À l'origine, l'octroi de droits d'auteur, un privilège monopolistique exceptionnel conféré par un gouvernement, ne visait qu'un seul objectif, soit d'encourager la circulation et la dissémination des idées originales.
La première loi américaine, adoptée en 1790, accordait un privilège pour une période de 14 ans (avec une possibilité de prolongation pour une même période) à compter de la date de publication de l'œuvre. Le même système de prolongation a prévalu jusqu'en 1976, date de l'adoption de la 1976 Copyright Act.
Cette modification législative était importante à deux égards. D'abord, elle modifiait la méthode de computation de la période de protection : dorénavant, les œuvres d'une auteur connu étaient protégées jusqu'à l'expiration d'une période de 50 ans après la mort de son auteur. Ensuite, elle alignait le régime législatif américain sur la Convention de Berne. Aussi, l'adoption de la 1998 Mickey Mouse Copyright Term Extension Act ne visait qu'à harmoniser la législation américaine avec les standards que l'Union européenne a adoptés en 1993. Bref, la norme de 70 ans est désormais la norme internationale.

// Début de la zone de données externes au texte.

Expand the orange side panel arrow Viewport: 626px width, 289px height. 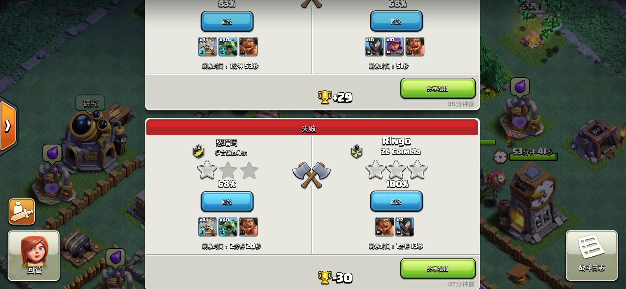[x=8, y=126]
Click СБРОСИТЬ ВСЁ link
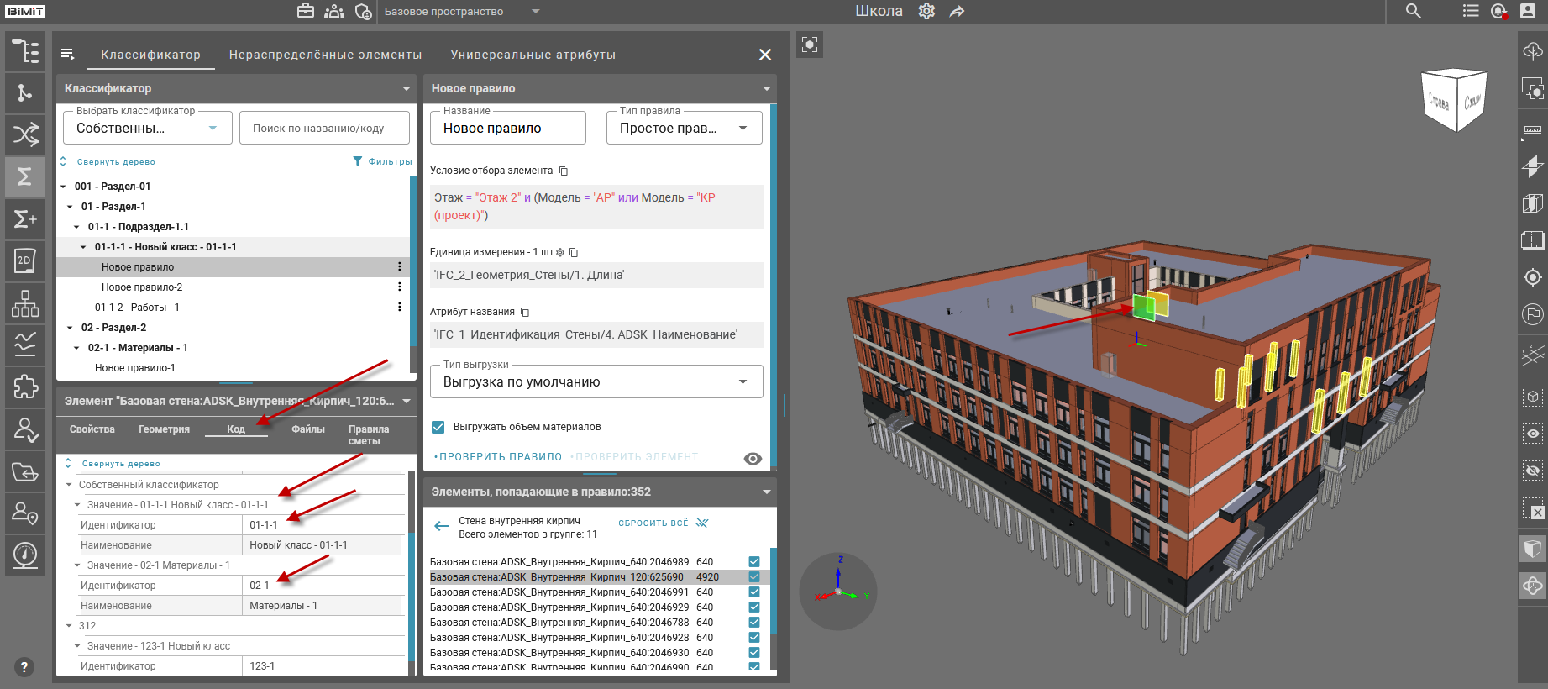Image resolution: width=1548 pixels, height=689 pixels. 653,523
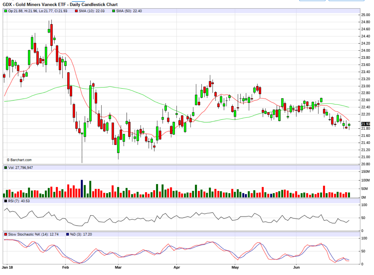Viewport: 374px width, 275px height.
Task: Select the highlighted 21.93 current price tag
Action: coord(365,124)
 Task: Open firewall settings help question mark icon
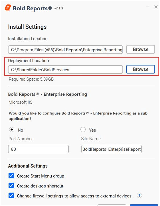pos(139,195)
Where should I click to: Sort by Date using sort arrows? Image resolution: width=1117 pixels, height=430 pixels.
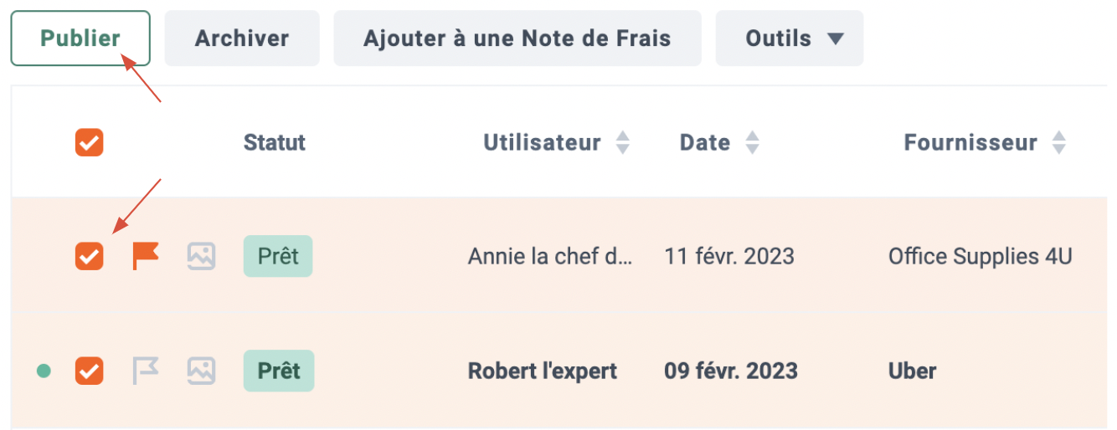point(752,143)
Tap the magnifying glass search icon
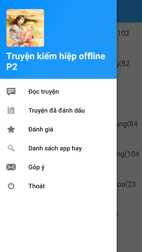The image size is (142, 252). point(11,148)
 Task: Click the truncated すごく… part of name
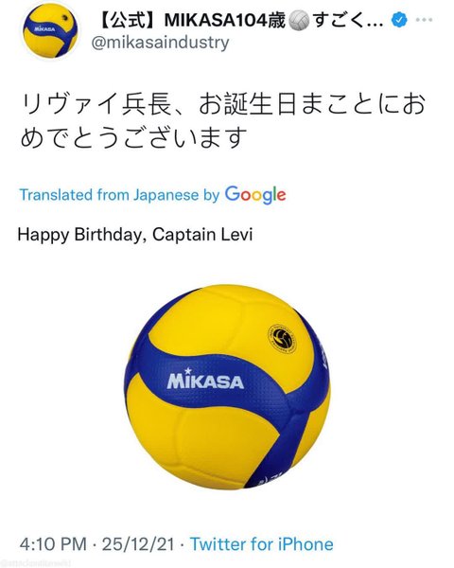coord(348,20)
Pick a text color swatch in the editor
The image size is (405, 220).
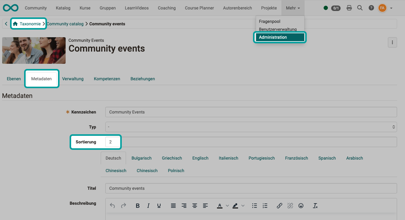click(220, 206)
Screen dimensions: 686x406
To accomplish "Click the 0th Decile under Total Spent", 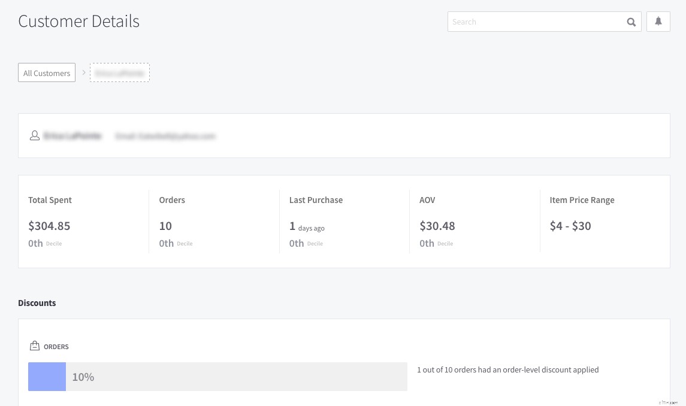I will click(x=45, y=243).
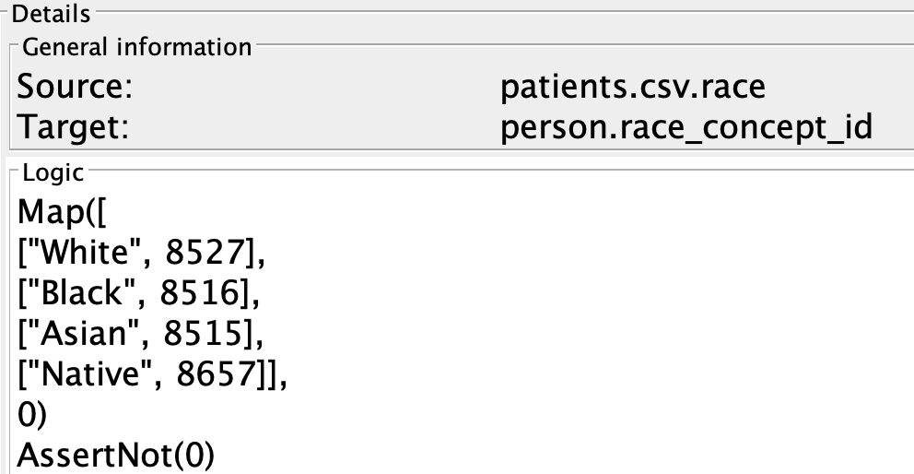Click the Target value person.race_concept_id
Image resolution: width=914 pixels, height=474 pixels.
tap(686, 126)
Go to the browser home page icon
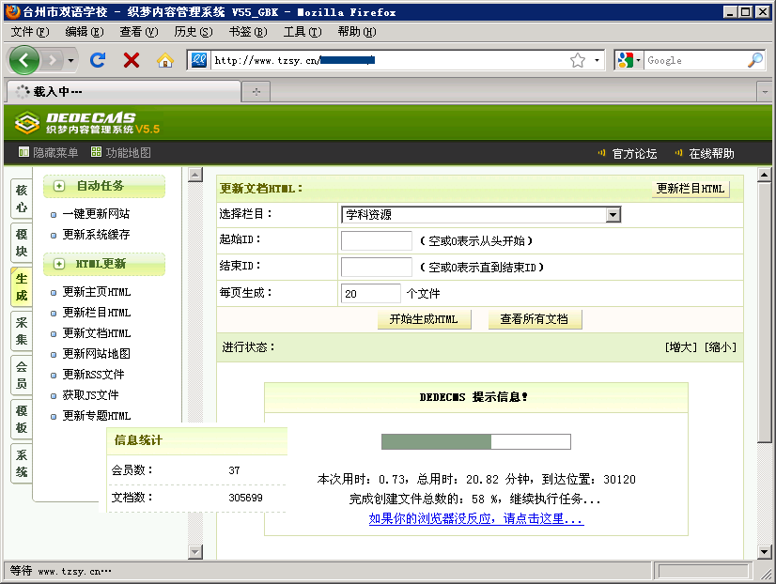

Mais, peut-on vraiment nous réjouir de cette prolongation de la période de la protection à 70 ans après le décès de l'auteur de l'œuvre? N'est-ce pas, après tout, là la juste reconnaissance du travail et du dur labeur des auteurs ? Dans son dernier numéro du mois de janvier, l'influent magazine britannique, The Economist, pourtant pas réputé comme étant le moins conservateur de la planète bleue, soulève la question de savoir s'il est approprié, considérant les développements technologiques de l'Internet (voir notamment : « A fine balance, how much copyright protection does the Internet need? ») que la norme internationale de protection soit celle de protéger les œuvres d'un auteur 70 ans après son décès ?
Estimant que la norme originelle de 14 ans serait un bon point de départ à une réflexion sur le sujet, The Economist estime qu'il est dans l'intérêt public que les privilèges de création, qui visait essentiellement à encourager la diffusion des idées, ne soient étendus advitam eternam. En ce sens que le fait de permettre la commercialisation exclusive pour une si longue période se ferait au détriment de la libre circulation des idées, une pierre d'assise des démocraties libérales. Je partage cet avis.
En d'autres termes, la question est celle de savoir s'il est souhaitable que les droits d'auteur soient transformés en droit de propriété. Les rédacteurs du magazine The Economist ne le croient pas ; les juges de la Cour suprême, sous le couvert de la retenue judiciaire, semblent aussi s'interroger sur l'à-propos de cette mesure. Moi, un auteur, aussi. Bref, il n'y a que Mickey Mouse (mais surtout les titulaires de ses droits d'auteur) pour se réjouir de cette décision de la Cour suprême des États-Unis.
* Alain-Robert Nadeau est avocat et docteur en droit constitutionnel.